Phishing attacks around Aarogya Setu app on the rise, says Cert-in
nNEW DELHI: India’s cyber security agency CERT-IN has issued an alert saying phishing attacks centered around the government’s contact tracing application — Aarogya Setu — are spiking as cyber criminals try to take advantage of the pandemic.
The advisory states that “Aarogya Setu app-focused phishing (attacks) have seen a high rise . Scammers impersonate as HR department, CEO, or any other known person and target users by spreading messages like ‘your neighbour is affected’, ‘see who all are affected’, ‘someone who came in contact with you tested positive’, ‘recommendations to self-isolate’, ‘guidelines to use Aarogya Setu’ among others”.

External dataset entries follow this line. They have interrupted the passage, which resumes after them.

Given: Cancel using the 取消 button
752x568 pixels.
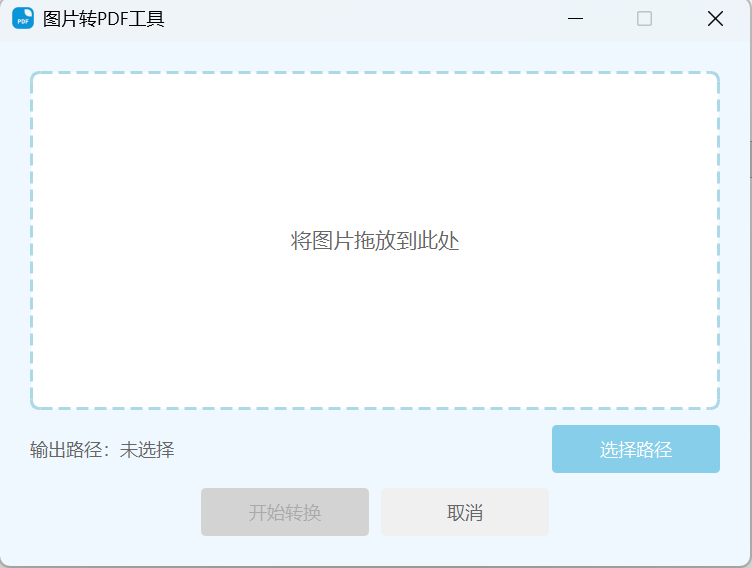Looking at the screenshot, I should 465,512.
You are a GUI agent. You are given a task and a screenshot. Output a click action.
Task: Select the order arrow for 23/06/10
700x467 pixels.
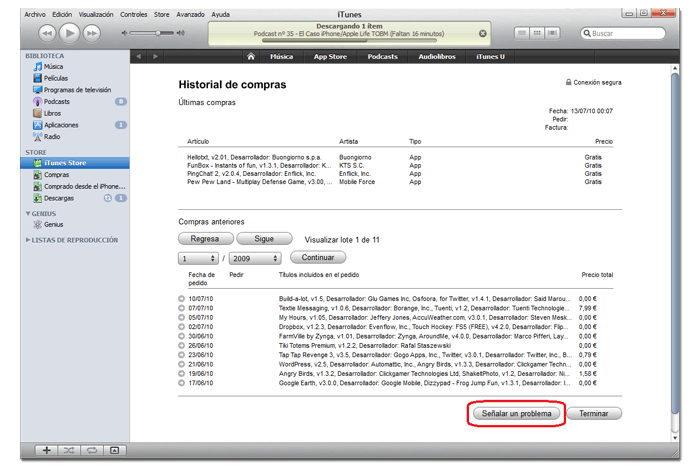(183, 354)
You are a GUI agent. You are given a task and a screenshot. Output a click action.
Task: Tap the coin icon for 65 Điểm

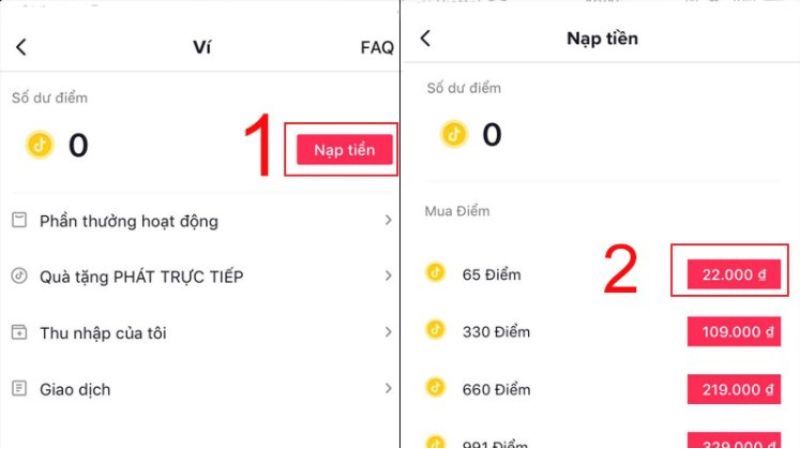coord(435,272)
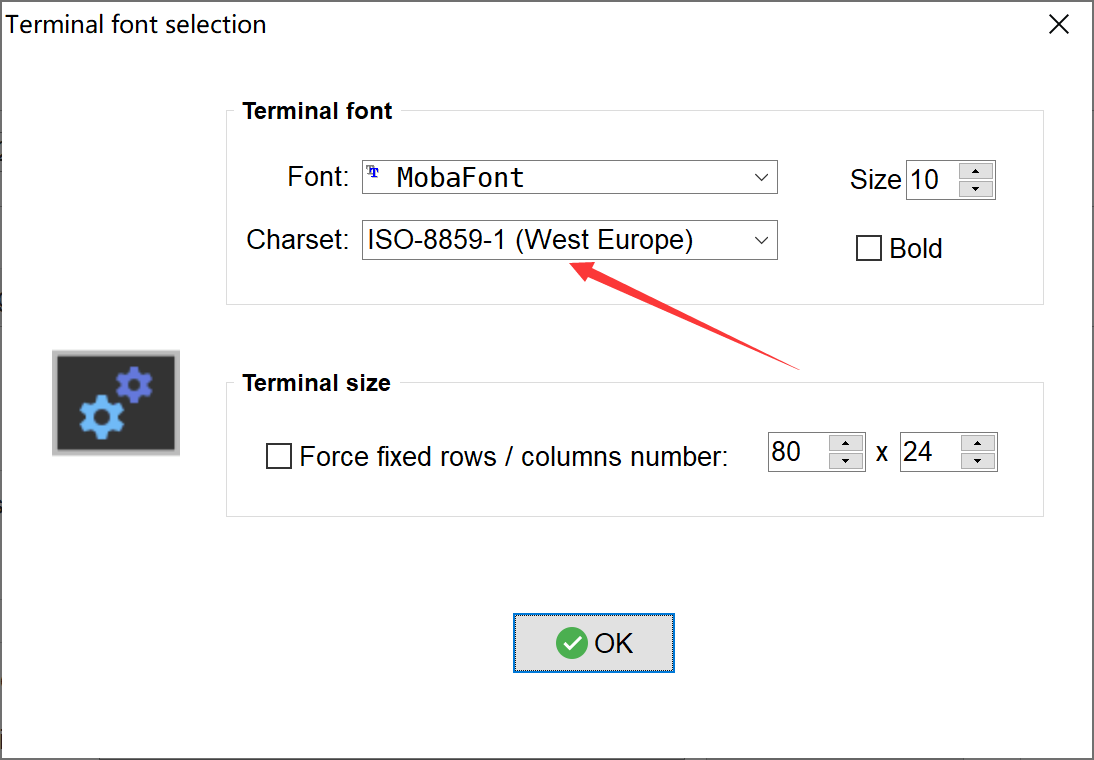Click the gears settings icon on left
Viewport: 1094px width, 760px height.
(116, 403)
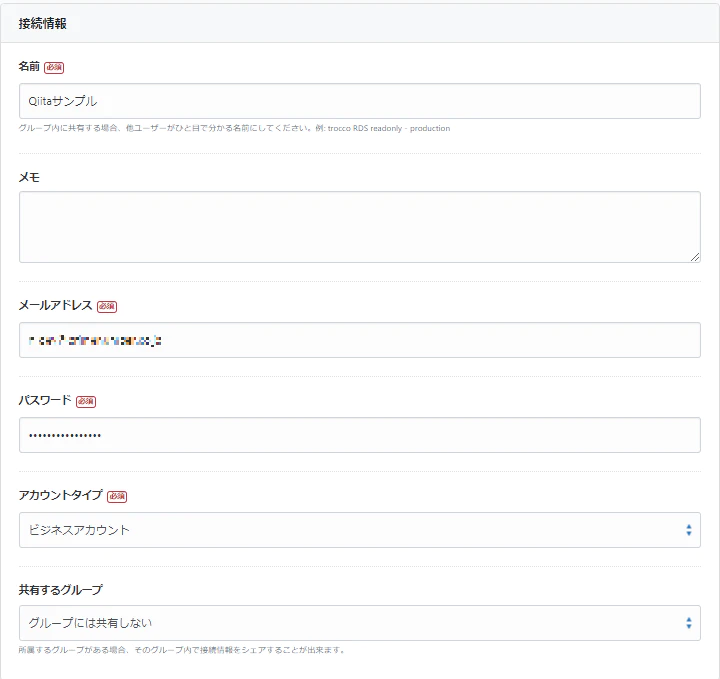Click the 必須 badge beside メールアドレス
Image resolution: width=720 pixels, height=679 pixels.
coord(107,306)

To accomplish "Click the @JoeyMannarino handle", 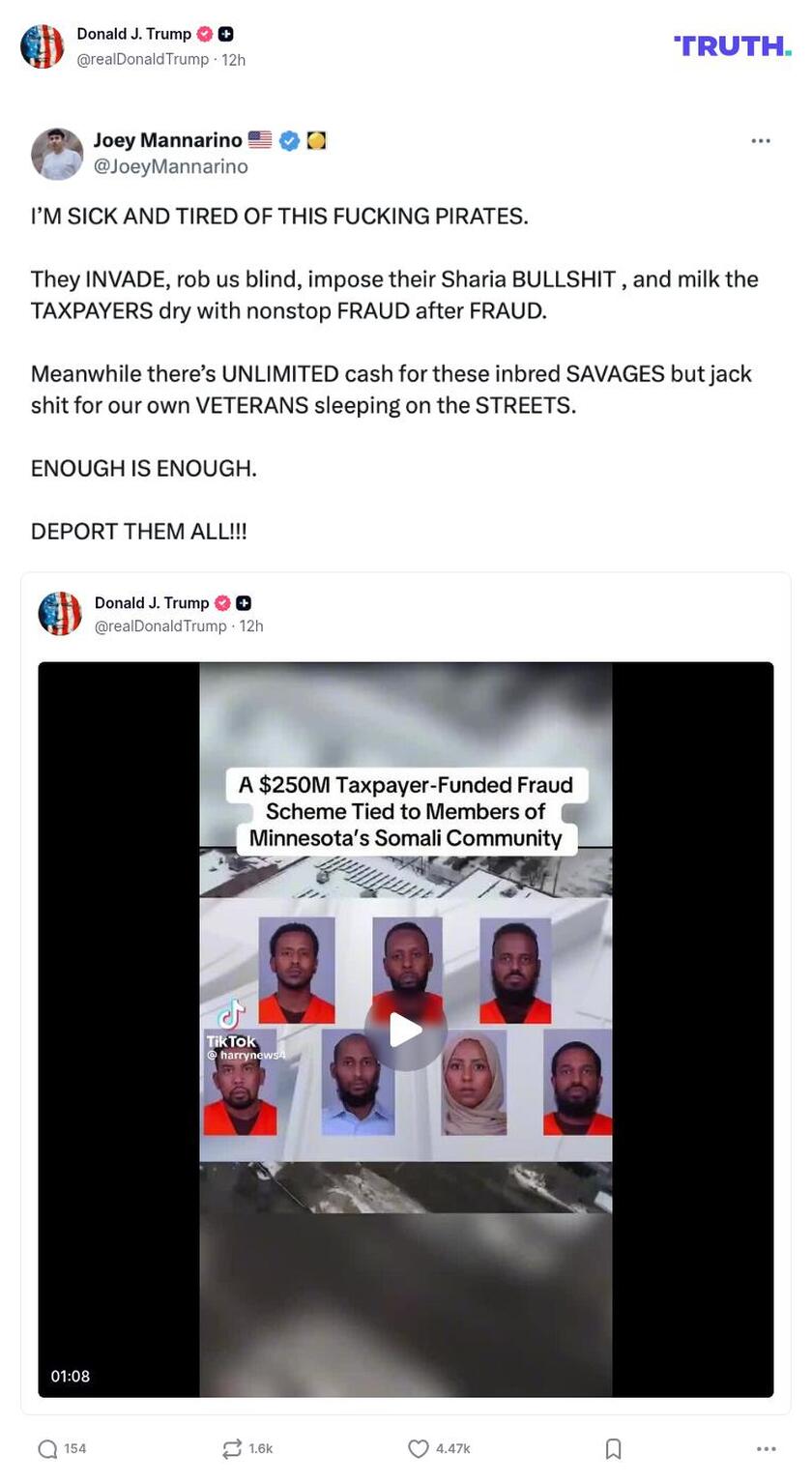I will (x=171, y=166).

The advisory, however, fails to mention the number of such phishing cases or the rise thereof.
Phishing is a cybercrime in which a target is contacted by email, telephone or text message by someone posing as a legitimate institution and are lured into providing sensitive data such as banking and credit card details.
The CERT-IN or Indian Computer Emergency Response System is a government-mandated information technology (IT) security organisation whose purpose it is to respond to computer security incidents, report on vulnerabilities and promote effective IT security practices throughout the country.
“New phishing domains are created which are centered around subjects like ‘relief package’, ‘safety tips during corona’, ‘corona testing kit’, ‘corona vaccine’, ‘donation during corona,” CERT-IN advisory said. CERT-IN says people should beware spelling errors in emails, websites and unfamiliar email senders .
Pavan Duggal, one of the top cyber experts in the country, said, “Aarogya Setu is an insecure app. It doesn’t have the basic parameters of cyber security. We don’t have strong laws on cyber security and things like phishing are not directly covered by IT Act. The Act needs to be amended.”